The question is meant to suggest something of the teasing suggestiveness of Gleick's story. Certainly he insists on a great deal. He summarizes by sketching an analytic, always already at least incipiently reductive old science in which “Simple systems behave in simple ways. … Complex behavior implies complex causes. … Different systems behave differently.” And this he contrasts with the nature, chaos-scientific, wherein “Simple systems give rise to complex behavior. Complex systems give rise to simple behavior. And most important, the laws of complexity hold universally, caring not at all for the details of a system's constituent atoms.”
Strong words. Do I hear Haldane whisper “queerer than we can suppose”? As at large, so occasionally and inevitably in small: we find assertions or predications which may seem unearned.

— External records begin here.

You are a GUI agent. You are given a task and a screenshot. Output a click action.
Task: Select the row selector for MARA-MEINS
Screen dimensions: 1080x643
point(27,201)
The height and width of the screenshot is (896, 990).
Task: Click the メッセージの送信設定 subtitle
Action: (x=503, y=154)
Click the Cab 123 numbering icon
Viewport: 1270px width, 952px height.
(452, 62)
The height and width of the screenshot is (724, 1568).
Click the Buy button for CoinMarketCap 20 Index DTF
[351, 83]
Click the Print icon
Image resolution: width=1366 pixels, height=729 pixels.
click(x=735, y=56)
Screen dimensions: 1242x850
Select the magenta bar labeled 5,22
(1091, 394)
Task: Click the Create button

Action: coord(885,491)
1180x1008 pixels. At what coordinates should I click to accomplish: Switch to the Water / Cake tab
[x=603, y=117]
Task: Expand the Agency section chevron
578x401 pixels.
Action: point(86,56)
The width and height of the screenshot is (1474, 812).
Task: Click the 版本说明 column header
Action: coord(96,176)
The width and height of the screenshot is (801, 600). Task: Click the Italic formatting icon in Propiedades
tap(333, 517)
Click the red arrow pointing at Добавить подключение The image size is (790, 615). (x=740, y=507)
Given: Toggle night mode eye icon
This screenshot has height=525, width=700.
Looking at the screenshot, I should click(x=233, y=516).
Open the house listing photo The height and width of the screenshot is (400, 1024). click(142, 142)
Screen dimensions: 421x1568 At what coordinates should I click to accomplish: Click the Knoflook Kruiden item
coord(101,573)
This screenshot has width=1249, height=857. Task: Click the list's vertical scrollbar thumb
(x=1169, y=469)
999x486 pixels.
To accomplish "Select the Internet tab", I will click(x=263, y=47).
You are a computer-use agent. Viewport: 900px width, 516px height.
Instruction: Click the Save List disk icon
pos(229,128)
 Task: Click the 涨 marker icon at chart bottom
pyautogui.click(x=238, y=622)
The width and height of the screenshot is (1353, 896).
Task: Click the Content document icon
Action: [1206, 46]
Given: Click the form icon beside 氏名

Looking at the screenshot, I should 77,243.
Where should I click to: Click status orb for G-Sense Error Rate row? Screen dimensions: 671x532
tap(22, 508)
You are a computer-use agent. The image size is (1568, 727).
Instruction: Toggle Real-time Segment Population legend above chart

There is a slippery use of Gustave Mahler at one point, a skewed remark about the eighteenth century by John Fowles uncritically invoked at another. To say the heart's rhythms “so precisely [measure] the difference between life and death,” to say fibrillation is a disorder “just as mental disorders … are disorders,” to speak of “ideas, emotions, and all the other artifacts of consciousness” (my emphases) seems to reduce or even beg some questions. But those questions deserve their own books. This book is delectable good news for anyone who rejoices at the mind extending its claims on the unintelligible, and anyone who believes that the most important thing coming out of the investigation arena is the investigator.